Robustness of respiratory rhythm generation across dynamic regimes
Author(s) -
Jonathan E. Rubin,
Jeffrey C. Smith
Publication year - 2019
Publication title -
plos computational biology/plos computational biology
Language(s) - English
Resource type - Journals
SCImago Journal Rank - 2.628
H-Index - 182
eISSN - 1553-7358
pISSN - 1553-734X
DOI - 10.1371/journal.pcbi.1006860
Subject(s) - rhythm , robustness (evolution) , respiratory system , computer science , biology , medicine , genetics , anatomy , gene
A central issue in the study of the neural generation of respiratory rhythms is the role of the intrinsic pacemaking capabilities that some respiratory neurons exhibit. The debate on this issue has occurred in parallel to investigations of interactions among respiratory network neurons and how these contribute to respiratory behavior. In this computational study, we demonstrate how these two issues are inextricably linked.

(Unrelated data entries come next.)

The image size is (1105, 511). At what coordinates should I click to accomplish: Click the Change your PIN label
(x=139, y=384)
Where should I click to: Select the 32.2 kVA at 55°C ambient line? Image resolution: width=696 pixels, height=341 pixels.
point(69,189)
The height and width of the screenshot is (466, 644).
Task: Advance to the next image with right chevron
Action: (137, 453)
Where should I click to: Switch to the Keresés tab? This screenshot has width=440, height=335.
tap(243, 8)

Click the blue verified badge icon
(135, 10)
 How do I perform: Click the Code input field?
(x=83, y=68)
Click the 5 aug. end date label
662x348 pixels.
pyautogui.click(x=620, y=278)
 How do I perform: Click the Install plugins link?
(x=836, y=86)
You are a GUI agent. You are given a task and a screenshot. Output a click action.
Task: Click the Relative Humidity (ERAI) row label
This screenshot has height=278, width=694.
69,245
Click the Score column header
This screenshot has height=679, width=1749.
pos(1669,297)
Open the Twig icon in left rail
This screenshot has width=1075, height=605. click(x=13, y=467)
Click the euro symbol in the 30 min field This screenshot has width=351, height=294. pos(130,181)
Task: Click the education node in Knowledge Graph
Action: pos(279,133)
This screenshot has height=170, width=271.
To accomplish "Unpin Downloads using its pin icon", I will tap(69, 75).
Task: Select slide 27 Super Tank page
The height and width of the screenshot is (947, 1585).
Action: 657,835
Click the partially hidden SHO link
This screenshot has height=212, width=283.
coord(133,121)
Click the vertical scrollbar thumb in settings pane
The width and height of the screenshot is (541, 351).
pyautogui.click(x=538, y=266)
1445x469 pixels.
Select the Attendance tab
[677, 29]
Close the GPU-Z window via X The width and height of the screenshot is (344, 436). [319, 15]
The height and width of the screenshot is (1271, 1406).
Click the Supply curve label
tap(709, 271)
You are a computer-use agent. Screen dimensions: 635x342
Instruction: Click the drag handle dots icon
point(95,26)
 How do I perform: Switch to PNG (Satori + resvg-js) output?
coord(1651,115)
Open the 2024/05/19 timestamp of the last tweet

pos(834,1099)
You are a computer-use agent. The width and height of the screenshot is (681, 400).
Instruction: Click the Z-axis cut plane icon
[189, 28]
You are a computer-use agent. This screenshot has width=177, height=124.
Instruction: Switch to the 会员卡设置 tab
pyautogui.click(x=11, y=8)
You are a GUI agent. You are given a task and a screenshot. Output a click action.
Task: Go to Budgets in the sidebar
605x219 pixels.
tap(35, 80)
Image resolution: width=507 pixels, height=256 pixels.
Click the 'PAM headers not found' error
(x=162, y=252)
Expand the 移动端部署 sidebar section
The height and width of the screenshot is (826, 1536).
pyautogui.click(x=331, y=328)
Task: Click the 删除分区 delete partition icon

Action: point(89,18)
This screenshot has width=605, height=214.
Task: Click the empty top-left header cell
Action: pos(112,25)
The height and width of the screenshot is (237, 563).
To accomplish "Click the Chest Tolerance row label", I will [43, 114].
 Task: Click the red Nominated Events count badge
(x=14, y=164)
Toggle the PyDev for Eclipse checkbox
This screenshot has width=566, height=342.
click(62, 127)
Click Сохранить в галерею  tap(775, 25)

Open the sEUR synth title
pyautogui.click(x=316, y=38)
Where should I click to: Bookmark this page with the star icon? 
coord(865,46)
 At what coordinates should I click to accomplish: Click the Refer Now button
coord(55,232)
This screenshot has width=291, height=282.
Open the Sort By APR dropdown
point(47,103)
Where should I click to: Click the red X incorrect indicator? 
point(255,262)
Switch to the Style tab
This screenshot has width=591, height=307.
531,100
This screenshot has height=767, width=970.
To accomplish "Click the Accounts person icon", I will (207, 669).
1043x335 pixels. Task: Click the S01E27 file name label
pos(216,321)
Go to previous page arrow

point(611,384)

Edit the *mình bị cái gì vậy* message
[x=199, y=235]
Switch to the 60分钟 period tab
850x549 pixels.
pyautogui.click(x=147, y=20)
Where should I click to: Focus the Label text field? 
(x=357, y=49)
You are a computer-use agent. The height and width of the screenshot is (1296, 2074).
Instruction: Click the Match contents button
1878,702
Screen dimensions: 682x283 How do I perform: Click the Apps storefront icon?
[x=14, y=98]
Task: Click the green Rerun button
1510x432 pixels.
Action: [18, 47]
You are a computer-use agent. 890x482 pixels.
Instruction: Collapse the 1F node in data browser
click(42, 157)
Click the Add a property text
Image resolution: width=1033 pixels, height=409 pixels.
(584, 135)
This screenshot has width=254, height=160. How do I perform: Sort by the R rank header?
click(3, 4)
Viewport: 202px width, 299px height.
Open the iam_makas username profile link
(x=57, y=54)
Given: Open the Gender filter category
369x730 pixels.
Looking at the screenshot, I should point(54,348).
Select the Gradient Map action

We use simulations and dynamical systems analysis to show that once a conditional respiratory pacemaker, which can be tuned across oscillatory and non-oscillatory dynamic regimes in isolation, is embedded into a respiratory network, its dynamics become masked: the network exhibits similar dynamical properties regardless of the conditional pacemaker node’s tuning, and that node’s outputs are dominated by network influences. Furthermore, the outputs of the respiratory central pattern generator as a whole are invariant to these changes of dynamical properties, which ensures flexible and robust performance over a wide dynamic range.